Our research group is solely dedicated towards investigating the underlying physics of micro/nano-scale transport processes. Microfluidics has been the gateway to exploring new and fascinating interfacial phenomena, stemming from the high surface-to-volume ratio of the involved systems. These new insights, in turn, have contributed to the development of even more sophisticated application based technologies. These encompass the varied fields of biotechnology, biomedical engineering, chemical engineering, material handling and thermal management of electronic devices/systems. The microfluidics research group has already succeeded in developing new theories on hydrophobic interactions and interfacial slip phenomena in micro/nano channels, in devising new strategies for rapid DNA hybridization, in delineating the physiological characteristics of cells surviving in micro-confinements. It has conducted various novel studies aimed towards understanding some fundamental issues related to the electrokinetic phenomenon. Furthermore, significant contributions have also been made to cooling technology of electronic devices/chips.

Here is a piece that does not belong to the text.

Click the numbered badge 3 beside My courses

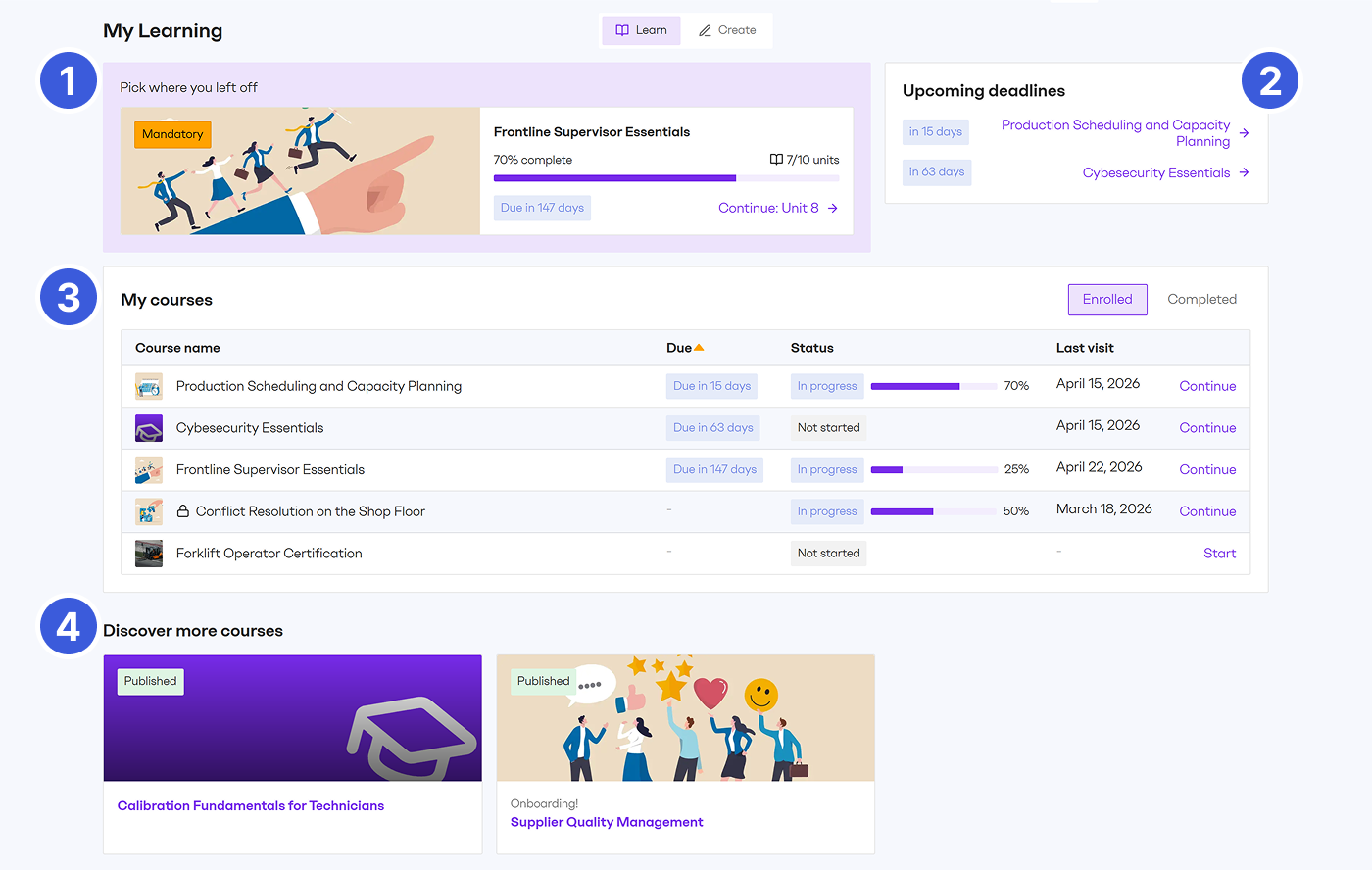click(x=69, y=297)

Presently, the principal research domains being explored by this group include low-cost, high-throughput lab-on-a-CD and paper-based microfluidic platforms for rapid clinical diagnostics, electrically-mediated microdroplet motion and thin film spreading for optimized electronic cooling, droplet motion over functional surfaces, droplet-based microfluidic systems for bio-chemical analysis, material handling, targeted drug delivery, and cell-bubble interactions. The microfluidics research group also addresses challenging problems by implementing state-of-the-art computational fluid dynamics (CFD) and molecular dynamics simulation (MDS) tools. Very recently, the group has ventured into the novel, but very nascent domain of optically induced alteration of microscale interfacial phenomena..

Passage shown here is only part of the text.